Leaving behind questions of sources and narrative genre, the early chapters are notable because they introduce the three main characters of the novel – Pym, Augustus, and Dirk Peters. The narrator Pym describes his background and presents a youthful self as energetic but prone to melancholy, entranced by Augustus's darker tales of his adventures with his sea captain father. Pym thrills to visions of shipwrecks and savages, believing it to be his destiny to experience such things for himself. While quite prescient in his thinking, it is unlikely he was truly pleased to encounter those realities down the road. Pym's admittance to having a melancholy disposition is important because it helps illuminate why he is so prone to dreams and exalted feelings like terror, hopelessness, ebullience, etc.

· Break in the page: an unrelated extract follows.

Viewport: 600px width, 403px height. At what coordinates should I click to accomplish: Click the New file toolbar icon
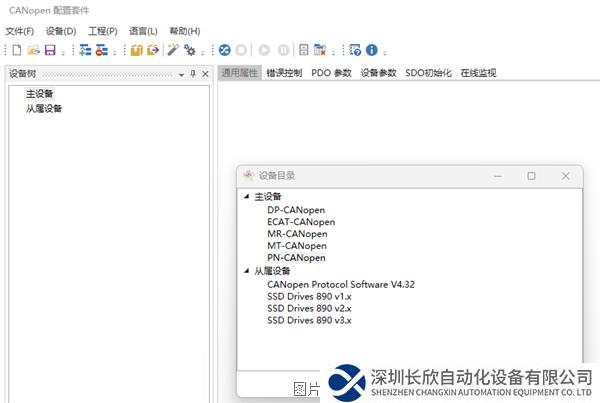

Augustus is commonly viewed as the prototypical "civilized" man. He is well-to-do and has an influential father. He is mannered and educated and is skilled at telling stories, particularly ones that make Pym want to go to sea. However, Augustus will later prove quite useless in the type of sea expedition the men find themselves in – his drunkenness leads to the ruin of the Ariel, his written message is nearly inscrutable to Pym in the hold, he is wounded, he is a burden.
On the opposite end of the spectrum is Dirk Peters, whom Pym spends much time describing through Augustus's tale of what happened while Pym languished in the hold. Peters is the classic "noble savage", wild and untamed but possessing many virtues and free from the corrupting nature of society. He is capable of violence as well as acts of mercy, and will save Pym's life more than once.
Some critics see Pym's tale as a rite of passage or coming of age story. The events in the hold, exemplified by the dream Pym has when he is in a stupor due to noxious fumes and fatigue, can be interpreted as a rebirth of sorts. Pym writes in his dreams he was smothered to death, held by immense serpents, faced with immense deserts and tall trees. The trees had roots concealed in "wide-spreading morasses, whose dreary water lay intensely black, still, and altogether terrible, beneath. And the strange tress seemed endowed with human vitality, and waving to and fro their skeleton arms, were crying to the silent waters for mercy..." (24). He awakens in a new land, naked. A fierce lion confronts Pym and roars, and he falls from a great height. The dream's imagery suggests death and rebirth – the serpent suggests Evil, and his awakening naked suggests both birth and purity. The dream happens in the dark, womblike hold of the ship; it may also be viewed as a tomb, and Augustus tells Pym he slept for three days. The biblical allusions to Jesus rising from the dead are quite clear. This death-rebirth motif occurs throughout the novel.